At this time, the university does not have plans to create academic buildings alongside this center.

The plan also indicates areas for open space and athletic facilities, though the specific nature of these facilities and accessibility to the public has yet to be decided. However, the planners hope that these spaces should serve to integrate both campus and community, through activities like performances and pop-up markets.

To connect the Lake Campus with the existing Princeton campus and community, the master plan includes a pedestrian flyover, which would cross Lake Carnegie and Delaware and Raritan Canal, “to provide a safe and scenic way for members of the campus community, visitors to the campus, and the general public to cross the lake and canal without having to use the existing heavily traveled vehicular roadways.”

O’Brien said a question was raised as to whether vehicles would be allowed on the bridge, “but the largest vehicles would be golf carts. One board member also asked if they are planning to connect Lake Campus with Canal Pointe Boulevard, but at this time they don’t plan on it.”

The Lake Campus planners also hope to reduce the use of individual vehicles by creating a transit hub for carpool, vanpool, walking and biking facilities. This would be serviced by Tiger Transit, a shuttle service run by the University that transports more than a million riders yearly.

The current plan includes parking concentrated on the West Windsor side of the campus, so planning board members suggested “that they move the parking to the Princeton side, since people will be walking to Lake Campus or Princeton downtown anyway,” said Mayor Hemant Marathe, who was at the January meeting.

The Lake Campus plan also proposes some road changes. The current West Windsor Master Plan shows a road that would run northwest from Eden Way towards the Lake Campus area and up to Washington Road. However, the current plan proposes expanding the road that connects Harrison Street to Eden Way, so that it runs parallel to Route 1 until it reaches Washington Road.

Marathe said the planning board was receptive, but only if it was moved further away from the Washington Road-Route 1 traffic circle, in order to prevent congestion.

The entire Lake Campus proposal also brings concerns of additional traffic going through West Windsor along Route 571. However, O’Brien noted that Mercer County is planning to make improvements to the road through downtown Princeton Junction that should help mitigate traffic concerns. The state is also planning to widen Route 1, which would ease traffic congestion closer to the Lake Campus.

Since these projects would be funded by the county and state, O’Brien does not believe this should have an impact on West Windsor taxpayers. But, as Marathe noted, the Lake Campus “will definitely impact municipal services. The kind of services have not been worked out yet, but there will surely be some impact.”

The graduate housing will be incorporated into West Windsor’s tax base, which will help cover some of the additional cost. “Since this housing would not be tax-exempt, and as long as the number of students coming to the school district is not too large, this will certainly have a positive contribution to our township,” Marathe said.

“Now the ball is in Princeton’s court.
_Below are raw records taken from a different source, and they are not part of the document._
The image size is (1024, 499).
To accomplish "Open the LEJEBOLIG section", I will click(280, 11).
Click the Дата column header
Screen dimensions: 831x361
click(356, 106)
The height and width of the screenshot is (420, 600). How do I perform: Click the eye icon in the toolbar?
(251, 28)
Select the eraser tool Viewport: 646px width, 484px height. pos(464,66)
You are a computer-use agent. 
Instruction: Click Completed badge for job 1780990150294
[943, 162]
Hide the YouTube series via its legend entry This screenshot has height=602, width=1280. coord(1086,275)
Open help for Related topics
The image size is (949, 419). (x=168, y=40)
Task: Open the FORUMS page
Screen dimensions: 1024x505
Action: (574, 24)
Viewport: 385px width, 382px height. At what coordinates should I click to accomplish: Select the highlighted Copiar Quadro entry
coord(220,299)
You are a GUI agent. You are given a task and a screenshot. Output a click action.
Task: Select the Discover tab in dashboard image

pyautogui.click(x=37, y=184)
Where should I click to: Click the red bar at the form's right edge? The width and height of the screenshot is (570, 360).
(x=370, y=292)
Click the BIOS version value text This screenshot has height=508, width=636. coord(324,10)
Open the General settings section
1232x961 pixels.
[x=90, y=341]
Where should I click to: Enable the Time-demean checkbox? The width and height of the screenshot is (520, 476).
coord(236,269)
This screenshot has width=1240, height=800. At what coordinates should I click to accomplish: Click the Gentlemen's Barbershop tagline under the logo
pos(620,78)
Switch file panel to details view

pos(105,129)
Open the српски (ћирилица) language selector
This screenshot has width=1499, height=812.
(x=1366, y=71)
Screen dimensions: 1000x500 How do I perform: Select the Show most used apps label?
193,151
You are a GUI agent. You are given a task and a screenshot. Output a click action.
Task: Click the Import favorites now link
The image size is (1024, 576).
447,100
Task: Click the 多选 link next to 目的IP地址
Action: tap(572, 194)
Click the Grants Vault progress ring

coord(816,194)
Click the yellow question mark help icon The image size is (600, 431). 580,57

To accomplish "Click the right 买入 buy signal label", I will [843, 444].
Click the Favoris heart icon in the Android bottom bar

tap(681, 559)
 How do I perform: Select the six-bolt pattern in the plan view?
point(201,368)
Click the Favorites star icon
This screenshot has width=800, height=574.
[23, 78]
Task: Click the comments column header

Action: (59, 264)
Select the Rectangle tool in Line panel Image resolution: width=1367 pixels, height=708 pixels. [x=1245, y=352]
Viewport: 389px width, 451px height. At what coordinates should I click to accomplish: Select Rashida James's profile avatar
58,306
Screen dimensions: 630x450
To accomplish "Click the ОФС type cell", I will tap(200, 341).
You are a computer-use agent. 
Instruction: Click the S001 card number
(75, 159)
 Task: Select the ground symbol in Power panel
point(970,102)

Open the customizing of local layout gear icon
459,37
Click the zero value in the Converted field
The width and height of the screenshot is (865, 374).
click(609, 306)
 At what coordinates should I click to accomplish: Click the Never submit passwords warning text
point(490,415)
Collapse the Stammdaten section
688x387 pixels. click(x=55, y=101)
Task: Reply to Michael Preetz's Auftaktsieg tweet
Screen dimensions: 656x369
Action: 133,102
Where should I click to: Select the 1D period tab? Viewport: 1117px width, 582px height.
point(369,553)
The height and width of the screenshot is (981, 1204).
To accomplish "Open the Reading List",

They have gathered input, so they’re going to develop the plan further and reach out to us again,” the mayor said.

The University is slated to appear before the board again in May with a refined concept.

“These conversations are leading up to the University submitting a General Development Plan for the project,” the overview said.

“We have a very positive relationship with the University, and we look forward to working with them,” Marathe said.